WORK TASK »
Set down, exactly and with no pictures, the line that contains "This screenshot has width=605, height=426." and all lines after it in the listing.

━━━ GIVEN RECORDS ━━━

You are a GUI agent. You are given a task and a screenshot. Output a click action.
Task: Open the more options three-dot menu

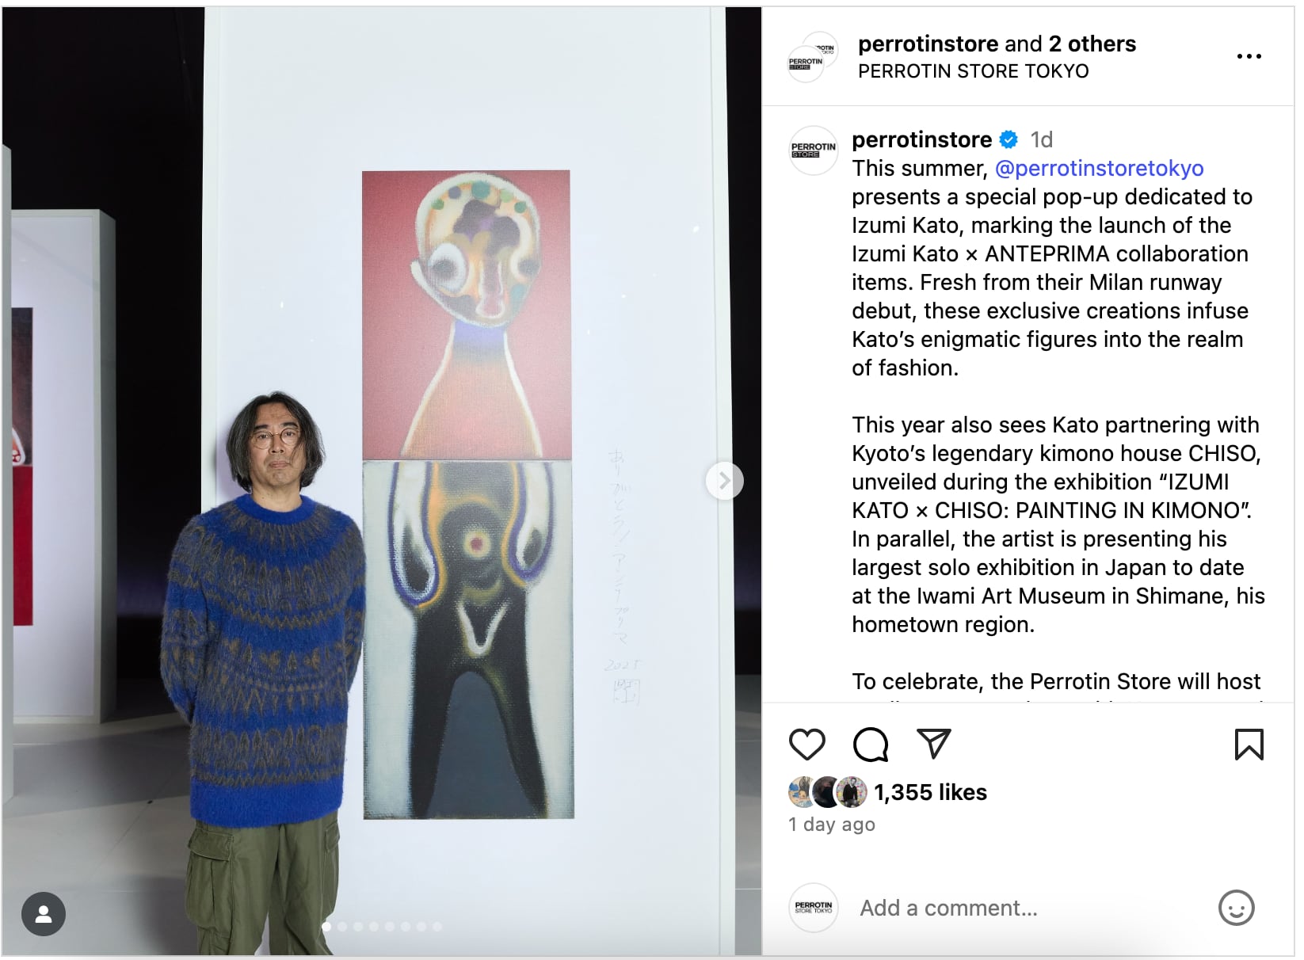[1249, 56]
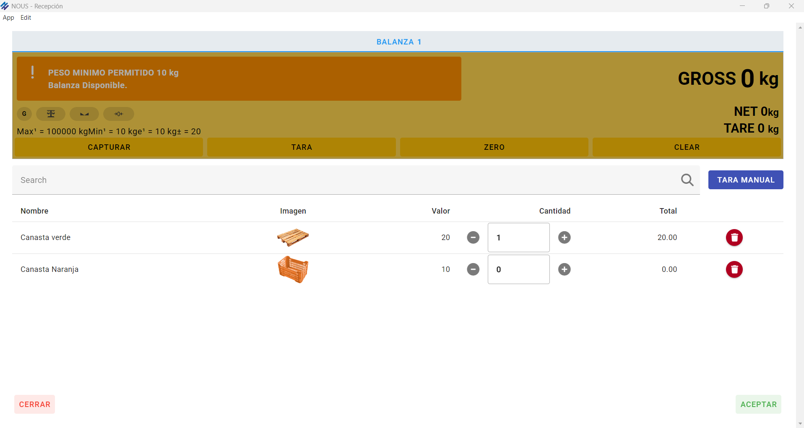The image size is (804, 428).
Task: Select the BALANZA 1 tab
Action: tap(398, 42)
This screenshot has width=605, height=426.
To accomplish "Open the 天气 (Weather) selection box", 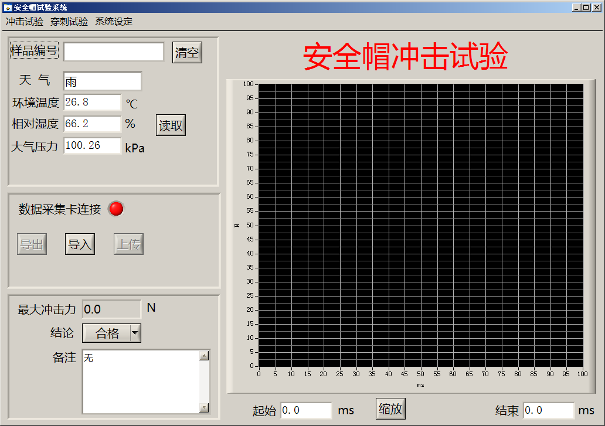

━━━

RESPONSE TO THIS EXERCISE »
This screenshot has width=605, height=426.
To accomplish "Open the 天气 (Weather) selection box", 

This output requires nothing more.